Uma delas, sem dúvida, é a campanha contra a fome no mundo,
lançada pela Cáritas Internacional, e assumida pelas Cáritas nacionais, em mais
de 150 países. Uma campanha, portanto, que conta como apoio institucional
de uma das organizações mais ativas hoje no mundo.
O lema da campanha é abrangente e motivador. “Uma família humana,
pão e justiça para todas as pessoas!”
Se todas as Cáritas estão dispostas a abraçar esta campanha,
podemos dizer que a Cáritas Brasileira se sente particularmente envolvida, dado
que o Brasil é um dos maiores produtores de alimentos no mundo.
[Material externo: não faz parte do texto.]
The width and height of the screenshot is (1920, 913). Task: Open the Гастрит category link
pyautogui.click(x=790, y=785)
Esta constatação nos apresenta diversas interpelações. Com
vastas extensões de terras cultiváveis, e sendo um dos poucos países
que ainda podem estender sua fronteira agrícola, ao se falar em fome, o Brasil
precisa mesmo se sentir questionado.
Com a pauta de exportações de alimentos tão significativa, o Brasil bem que
poderia urgir uma política mundial de produção e distribuição de
alimentos, que superasse a esfera meramente comercial dos produtos
alimentícios.
Pois de fato, uma das questões pendentes em todas as esferas
políticas é o caráter prioritário que deveria merecer a circulação mundial de
produtos alimentícios. O alimento não pode se relegado à condição de mera
mercadoria.
Neste sentido, é evidente a complexidade da questão, pela
incidência que uma determinada decisão tem sobre outras. As medidas adotadas
para a esfera da comercialização têm reflexos imediatos na esfera da produção.
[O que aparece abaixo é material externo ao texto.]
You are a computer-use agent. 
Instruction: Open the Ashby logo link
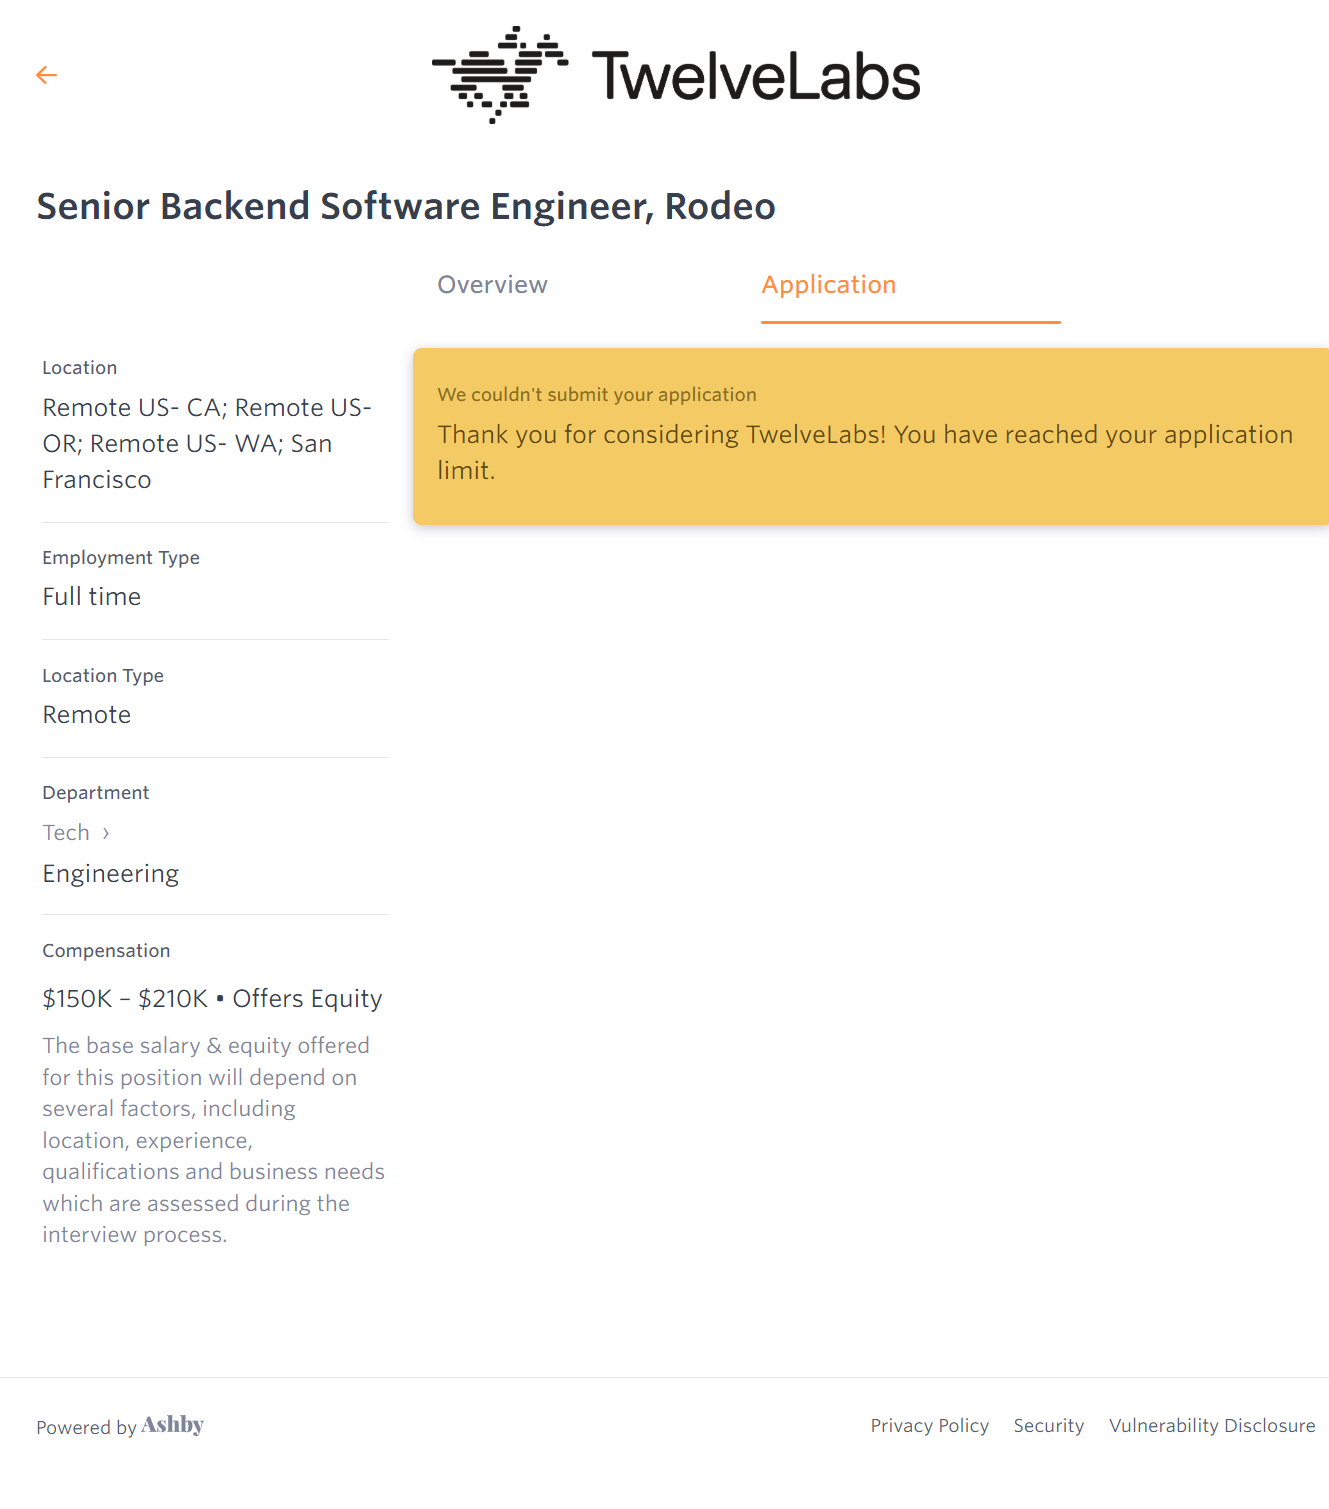[172, 1425]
É por isto que a agricultura é a atividade econômica que mais precisaria ser
regulamentada com critérios humanitários, sem desconhecer sua dimensão
comercial, que também precisa de adequada valorização.
Pois às vezes acontece que uma determinada ação
governamental para baixar os preços dos produtos agrícolas, acaba penalizando
os agricultores que os produziram.
Tudo isto para dizer que esta campanha contra a fome no
mundo tem horizontes amplos, e traz questionamentos de ordem política e
administrativa.
Mas independente destas complexidades, a campanha tem
caráter de urgência, e pode contar com a adesão de todos, e se expressar
através de diversas iniciativas, que precisarão contar necessariamente com a
arrecadação de recursos financeiros, que no seu destino poderão ser
convertidos em alimentos que possam chegar ao alcance dos mais de um bilhão de
famintos no mundo.
Assim, o sistema financeiro, que é o setor que mais
lucra com a ordem econômica vigente hoje no mundo, poderá prestar o bom
serviço, de ser o mediador da solidariedade humana, nesta causa tão nobre de
saciar a fome dos famintos.
Outro aspecto importante desta campanha é o apoio que ela já
recebeu do Papa Francisco. Para entender o peso deste apoio, é bom dar-nos
conta da estratégia do Papa em pautar seu pontificado. Ele fez diversos gestos
simbólicos, que encontraram grande receptividade no mundo. Mas não bastam os
gestos. Ele tomou algumas iniciativas, que podem ser chamadas de exemplares,
para sinalizar ações mais envolventes. Pois bem, uma das iniciativas simbólicas
foi o apoio dado a esta campanha da Cáritas, que ele quis assumir como sendo de
toda a Igreja. Com isto, ele aponta as ações concretas contra a fome,
como sendo a maneira prática dos cristãos colaborarem com a vida digna de todas
as pessoas. Assim a Igreja atende o apelo de Cristo: “Dai-lhes vós mesmos de comer!".